La phase de groupes de la Coupe du monde 2026 s’est achevée sur un impressionnant festival offensif. Avec 215 buts inscrits en 72 rencontres, soit près de trois réalisations par match, cette édition affiche sa meilleure moyenne depuis les années 1950. Plusieurs facteurs expliquent cette explosion du nombre de buts.
Une moyenne historique de près de trois buts par match
La première Coupe du monde disputée à 48 équipes a offert un spectacle offensif inédit.
Au total, 215 buts ont été marqués en 72 rencontres, soit une moyenne de 2,99 buts par match.
Cette statistique dépasse largement celle du Mondial 2022 au Qatar, où la phase de groupes s’était achevée avec une moyenne de 2,44 buts par rencontre.
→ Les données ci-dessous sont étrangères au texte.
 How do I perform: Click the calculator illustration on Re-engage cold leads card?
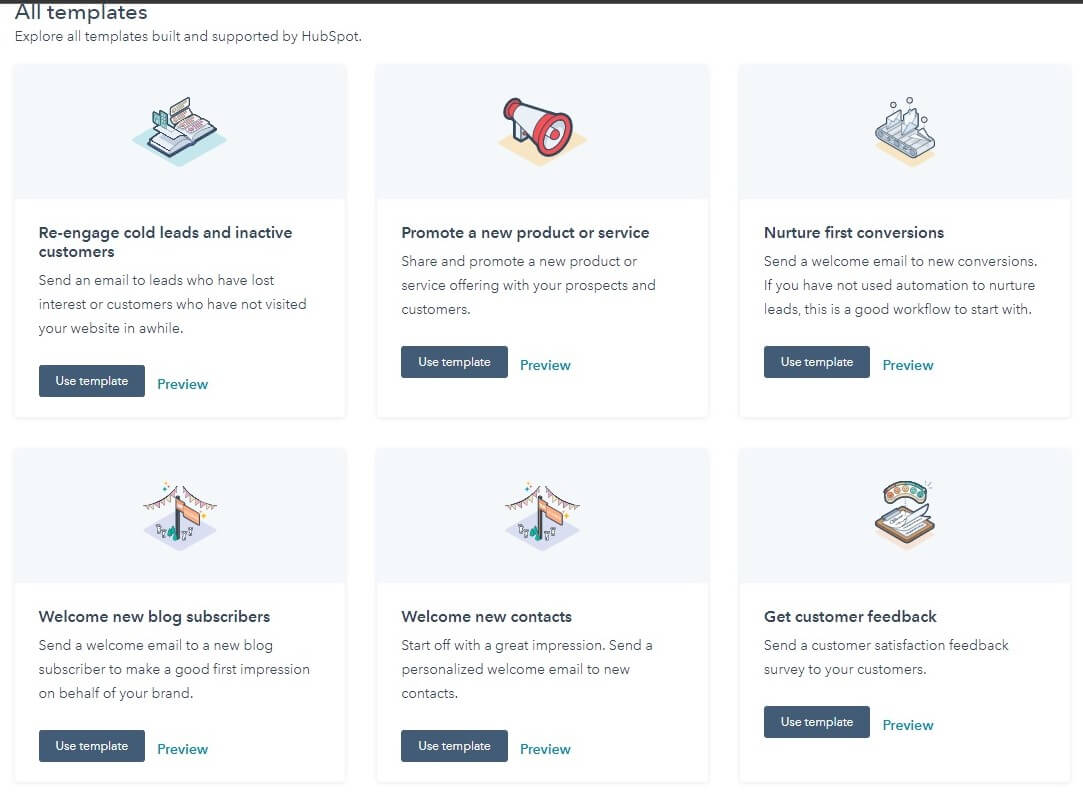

Sur l’ensemble de cette compétition, la moyenne s’était établie à 2,69 buts.
La course au Soulier d’or stimule les attaquants
La bataille pour le titre de meilleur buteur contribue largement à cette avalanche de réalisations.
Lionel Messi domine actuellement le classement avec six buts en trois matches.
Il devance Kylian Mbappé, Ousmane Dembélé, Vinicius Junior et Erling Haaland, auteurs de quatre réalisations chacun.
Cette dynamique relance également le débat autour du record de 13 buts inscrits lors d’une seule Coupe du monde. Le Français Just Fontaine détient toujours cette marque depuis 1958.
Par ailleurs, Lionel Messi a déjà établi un nouveau record personnel en portant son total à 19 buts en Coupe du monde, dépassant les 16 réalisations de Miroslav Klose.
Un ballon qui favorise les attaquants ?
Le ballon officiel Adidas Trionda suscite aussi des commentaires.
L’ancien gardien anglais Joe Hart estime qu’il accélère davantage qu’il ne le laisse paraître après la frappe, compliquant ainsi la tâche des gardiens.
Toutefois, il juge ce ballon moins difficile à maîtriser que le célèbre Jabulani, utilisé lors de la Coupe du monde 2010 en Afrique du Sud et souvent critiqué par les portiers.
Le nouveau format crée davantage d’écarts
L’élargissement du tournoi à 48 sélections a également modifié l’équilibre de la compétition.
Certaines affiches ont opposé des équipes au niveau très différent, favorisant des scores importants.
L’Allemagne, par exemple, s’est largement imposée face à Curaçao (7-1).
Cependant, plusieurs nations considérées comme outsiders ont créé la surprise. Le Cap-Vert a notamment tenu l’Espagne en échec (0-0) avant de décrocher sa qualification pour les 16es de finale.
Les erreurs défensives coûtent cher
Enfin, plusieurs défaillances défensives ont largement contribué à cette pluie de buts.
Le but contre son camp inscrit par le Tunisien Ellyes Skhiri face aux Pays-Bas a porté à douze le nombre de réalisations contre son propre camp depuis le début du tournoi. Ce total égale déjà le record établi lors du Mondial 2018.
Plusieurs gardiens ont également connu des rencontres difficiles. Deux portiers irakiens ont commis des erreurs directement sanctionnées par des buts, tandis que l’Uruguayen Fernando Muslera a quitté ses partenaires à la mi-temps contre l’Espagne après une grossière faute.
À l’approche des phases à élimination directe, les défenses devront afficher davantage de solidité si elles veulent espérer poursuivre leur parcours dans la compétition.